▸ What you will do
Find each line below where the word "height" occurs, and copy it.

▸ Data shown
== Segment start ==

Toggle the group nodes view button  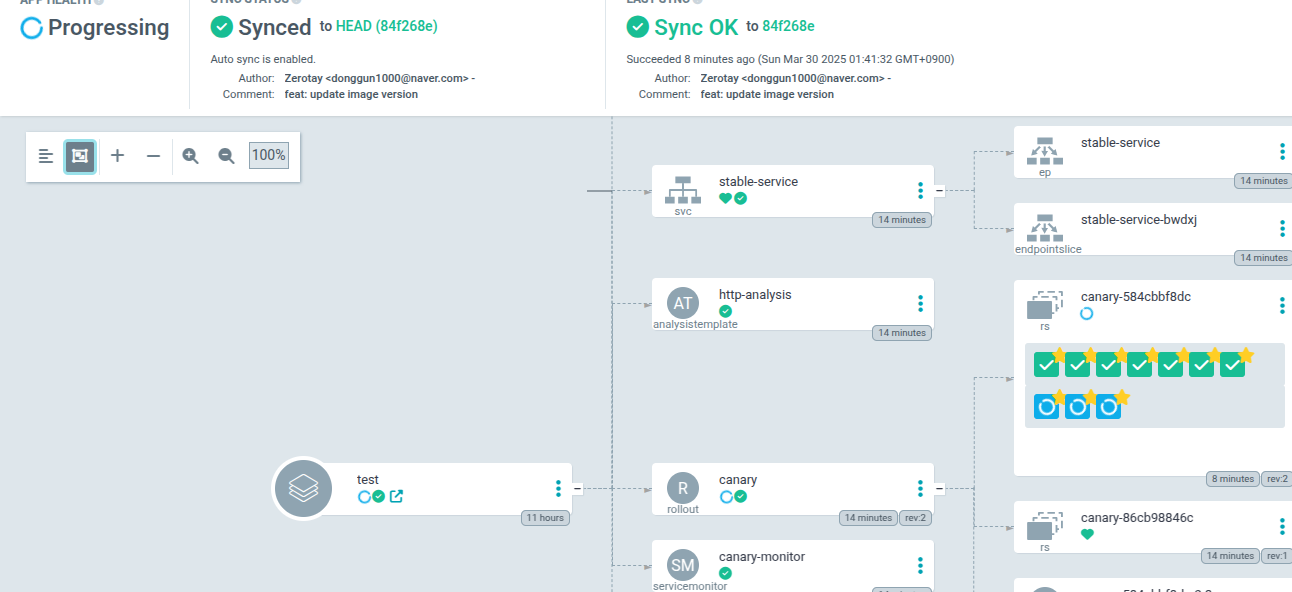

== Segment end ==
== Segment start ==

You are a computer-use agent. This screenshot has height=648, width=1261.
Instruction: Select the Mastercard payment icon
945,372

== Segment end ==
== Segment start ==

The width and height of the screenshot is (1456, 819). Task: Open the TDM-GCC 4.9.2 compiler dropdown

== Segment end ==

▸ Output of the exercise
You are a computer-use agent. This screenshot has height=648, width=1261.
The width and height of the screenshot is (1456, 819). Task: Open the TDM-GCC 4.9.2 compiler dropdown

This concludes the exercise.